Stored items
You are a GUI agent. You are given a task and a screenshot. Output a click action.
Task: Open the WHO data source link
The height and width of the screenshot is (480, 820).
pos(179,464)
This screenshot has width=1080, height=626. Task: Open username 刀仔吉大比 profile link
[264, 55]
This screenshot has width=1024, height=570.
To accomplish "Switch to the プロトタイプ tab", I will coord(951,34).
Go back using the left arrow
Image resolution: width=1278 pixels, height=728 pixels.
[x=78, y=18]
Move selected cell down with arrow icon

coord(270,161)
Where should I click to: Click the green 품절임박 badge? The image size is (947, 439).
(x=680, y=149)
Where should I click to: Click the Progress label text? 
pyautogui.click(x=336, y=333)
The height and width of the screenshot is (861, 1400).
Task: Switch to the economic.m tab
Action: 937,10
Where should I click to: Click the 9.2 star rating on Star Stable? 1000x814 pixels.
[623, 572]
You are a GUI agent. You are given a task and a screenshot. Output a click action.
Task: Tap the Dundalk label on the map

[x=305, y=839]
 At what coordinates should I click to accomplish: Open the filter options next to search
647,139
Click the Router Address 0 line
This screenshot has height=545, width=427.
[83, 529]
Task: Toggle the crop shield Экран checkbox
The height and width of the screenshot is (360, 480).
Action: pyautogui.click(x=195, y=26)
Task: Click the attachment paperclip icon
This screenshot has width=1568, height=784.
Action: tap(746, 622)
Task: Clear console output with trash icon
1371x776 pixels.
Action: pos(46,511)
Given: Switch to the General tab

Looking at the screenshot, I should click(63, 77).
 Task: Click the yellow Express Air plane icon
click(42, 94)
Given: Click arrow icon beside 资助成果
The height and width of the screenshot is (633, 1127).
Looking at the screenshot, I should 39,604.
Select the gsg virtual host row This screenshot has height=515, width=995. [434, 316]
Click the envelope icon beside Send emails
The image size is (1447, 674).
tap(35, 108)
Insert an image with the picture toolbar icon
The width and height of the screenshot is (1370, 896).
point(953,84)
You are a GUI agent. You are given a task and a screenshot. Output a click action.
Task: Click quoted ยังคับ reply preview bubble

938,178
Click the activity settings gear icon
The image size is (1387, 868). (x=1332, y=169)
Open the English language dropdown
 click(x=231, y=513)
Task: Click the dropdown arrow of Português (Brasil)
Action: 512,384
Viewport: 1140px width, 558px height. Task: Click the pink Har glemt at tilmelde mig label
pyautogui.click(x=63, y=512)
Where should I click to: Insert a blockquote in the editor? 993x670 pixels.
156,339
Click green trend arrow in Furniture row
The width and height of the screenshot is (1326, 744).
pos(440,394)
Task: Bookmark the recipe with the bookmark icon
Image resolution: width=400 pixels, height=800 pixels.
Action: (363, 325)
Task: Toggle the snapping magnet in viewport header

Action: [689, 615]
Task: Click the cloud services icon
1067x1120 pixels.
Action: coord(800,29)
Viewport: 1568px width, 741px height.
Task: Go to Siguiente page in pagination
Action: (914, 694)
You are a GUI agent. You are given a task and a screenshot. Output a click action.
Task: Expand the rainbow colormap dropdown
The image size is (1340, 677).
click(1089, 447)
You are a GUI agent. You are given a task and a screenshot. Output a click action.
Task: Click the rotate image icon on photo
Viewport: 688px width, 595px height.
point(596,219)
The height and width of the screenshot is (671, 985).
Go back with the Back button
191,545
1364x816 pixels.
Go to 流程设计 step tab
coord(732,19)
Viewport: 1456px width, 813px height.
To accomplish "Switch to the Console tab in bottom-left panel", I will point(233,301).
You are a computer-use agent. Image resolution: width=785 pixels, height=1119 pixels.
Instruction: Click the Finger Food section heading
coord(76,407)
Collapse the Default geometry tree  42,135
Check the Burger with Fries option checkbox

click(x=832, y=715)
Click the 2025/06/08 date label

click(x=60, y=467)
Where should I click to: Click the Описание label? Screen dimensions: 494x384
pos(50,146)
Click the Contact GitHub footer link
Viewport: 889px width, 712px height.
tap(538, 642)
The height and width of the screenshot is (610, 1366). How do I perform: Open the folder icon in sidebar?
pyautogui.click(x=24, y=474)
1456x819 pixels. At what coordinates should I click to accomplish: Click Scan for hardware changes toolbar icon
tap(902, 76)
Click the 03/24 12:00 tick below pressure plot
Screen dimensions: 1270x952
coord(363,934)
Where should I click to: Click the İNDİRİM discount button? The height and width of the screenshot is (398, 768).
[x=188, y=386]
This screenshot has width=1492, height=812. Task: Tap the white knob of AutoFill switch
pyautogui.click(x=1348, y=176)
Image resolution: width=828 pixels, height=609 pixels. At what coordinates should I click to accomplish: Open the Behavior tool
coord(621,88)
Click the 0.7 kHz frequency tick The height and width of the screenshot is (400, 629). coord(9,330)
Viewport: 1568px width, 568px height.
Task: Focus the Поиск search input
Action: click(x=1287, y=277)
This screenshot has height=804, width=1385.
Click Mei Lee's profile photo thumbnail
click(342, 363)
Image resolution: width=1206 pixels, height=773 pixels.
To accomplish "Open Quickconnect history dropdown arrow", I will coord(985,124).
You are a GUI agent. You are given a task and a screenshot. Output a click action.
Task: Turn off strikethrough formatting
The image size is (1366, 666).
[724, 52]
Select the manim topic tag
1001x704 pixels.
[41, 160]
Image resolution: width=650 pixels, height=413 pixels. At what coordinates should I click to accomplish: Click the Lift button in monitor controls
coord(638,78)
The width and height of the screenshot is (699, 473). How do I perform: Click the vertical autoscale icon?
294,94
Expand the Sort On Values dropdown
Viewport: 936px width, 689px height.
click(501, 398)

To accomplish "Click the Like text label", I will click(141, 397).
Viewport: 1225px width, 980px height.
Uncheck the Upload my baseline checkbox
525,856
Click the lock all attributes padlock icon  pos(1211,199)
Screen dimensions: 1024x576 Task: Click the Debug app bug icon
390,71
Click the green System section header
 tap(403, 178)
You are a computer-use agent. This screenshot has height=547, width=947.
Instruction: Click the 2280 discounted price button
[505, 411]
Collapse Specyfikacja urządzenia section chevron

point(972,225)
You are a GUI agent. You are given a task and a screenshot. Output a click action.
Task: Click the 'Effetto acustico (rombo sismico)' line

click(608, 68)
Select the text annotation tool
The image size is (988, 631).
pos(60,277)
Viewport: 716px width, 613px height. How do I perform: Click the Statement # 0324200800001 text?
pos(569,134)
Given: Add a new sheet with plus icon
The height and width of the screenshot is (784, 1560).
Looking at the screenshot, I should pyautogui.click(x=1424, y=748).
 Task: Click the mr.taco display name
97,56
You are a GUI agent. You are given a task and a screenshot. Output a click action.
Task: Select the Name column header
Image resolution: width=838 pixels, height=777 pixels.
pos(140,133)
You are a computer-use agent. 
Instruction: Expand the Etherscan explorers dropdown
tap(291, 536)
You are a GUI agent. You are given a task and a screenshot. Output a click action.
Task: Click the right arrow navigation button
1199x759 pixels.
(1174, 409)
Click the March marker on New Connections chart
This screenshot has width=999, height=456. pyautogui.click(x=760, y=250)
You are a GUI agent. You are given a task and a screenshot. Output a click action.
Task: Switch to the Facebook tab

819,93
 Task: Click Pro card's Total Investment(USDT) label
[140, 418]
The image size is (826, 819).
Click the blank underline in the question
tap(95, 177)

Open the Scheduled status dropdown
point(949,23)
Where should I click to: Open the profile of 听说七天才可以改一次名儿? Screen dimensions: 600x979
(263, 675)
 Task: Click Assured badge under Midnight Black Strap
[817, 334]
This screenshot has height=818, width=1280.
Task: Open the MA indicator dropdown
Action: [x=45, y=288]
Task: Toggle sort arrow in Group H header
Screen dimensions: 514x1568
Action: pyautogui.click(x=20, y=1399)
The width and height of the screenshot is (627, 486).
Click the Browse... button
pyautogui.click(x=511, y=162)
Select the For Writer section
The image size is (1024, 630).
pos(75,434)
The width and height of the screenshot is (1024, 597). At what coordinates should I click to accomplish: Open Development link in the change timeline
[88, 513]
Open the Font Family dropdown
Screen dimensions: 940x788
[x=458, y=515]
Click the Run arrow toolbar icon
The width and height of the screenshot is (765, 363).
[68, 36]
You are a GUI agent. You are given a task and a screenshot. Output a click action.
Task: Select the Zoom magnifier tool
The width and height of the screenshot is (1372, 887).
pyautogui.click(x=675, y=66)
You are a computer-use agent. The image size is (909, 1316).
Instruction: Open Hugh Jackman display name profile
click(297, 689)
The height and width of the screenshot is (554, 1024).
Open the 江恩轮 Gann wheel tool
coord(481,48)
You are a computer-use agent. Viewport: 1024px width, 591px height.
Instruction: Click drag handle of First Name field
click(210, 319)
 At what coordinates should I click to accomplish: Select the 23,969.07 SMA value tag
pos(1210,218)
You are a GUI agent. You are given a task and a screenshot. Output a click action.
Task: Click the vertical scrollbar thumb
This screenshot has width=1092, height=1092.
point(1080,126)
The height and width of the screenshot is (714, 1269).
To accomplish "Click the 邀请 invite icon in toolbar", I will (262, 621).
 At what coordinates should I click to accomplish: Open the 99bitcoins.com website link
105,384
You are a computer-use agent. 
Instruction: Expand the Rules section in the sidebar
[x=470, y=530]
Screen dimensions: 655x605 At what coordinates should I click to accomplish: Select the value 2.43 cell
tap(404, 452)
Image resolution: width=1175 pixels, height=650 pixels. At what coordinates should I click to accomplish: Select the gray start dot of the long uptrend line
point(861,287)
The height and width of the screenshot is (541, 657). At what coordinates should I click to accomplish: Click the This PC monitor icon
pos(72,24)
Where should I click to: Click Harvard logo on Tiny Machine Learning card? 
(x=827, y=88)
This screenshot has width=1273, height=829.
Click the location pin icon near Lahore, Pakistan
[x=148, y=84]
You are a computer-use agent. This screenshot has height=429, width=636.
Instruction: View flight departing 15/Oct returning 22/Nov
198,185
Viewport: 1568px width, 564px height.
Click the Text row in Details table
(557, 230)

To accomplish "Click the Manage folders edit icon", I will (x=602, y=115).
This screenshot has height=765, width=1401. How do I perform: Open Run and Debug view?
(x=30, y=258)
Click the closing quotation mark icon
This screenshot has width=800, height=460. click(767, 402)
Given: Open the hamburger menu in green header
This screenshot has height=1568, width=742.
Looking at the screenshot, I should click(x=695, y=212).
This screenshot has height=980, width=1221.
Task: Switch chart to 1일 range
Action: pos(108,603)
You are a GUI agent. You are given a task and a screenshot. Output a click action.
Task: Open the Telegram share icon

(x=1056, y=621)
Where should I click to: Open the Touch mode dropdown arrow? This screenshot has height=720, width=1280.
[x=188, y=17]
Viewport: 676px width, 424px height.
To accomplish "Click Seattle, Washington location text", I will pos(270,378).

__What the task asks__. Scan the entries for lines with the word "beside". The number of such lines is the whole answer.

__Worked solution__. 2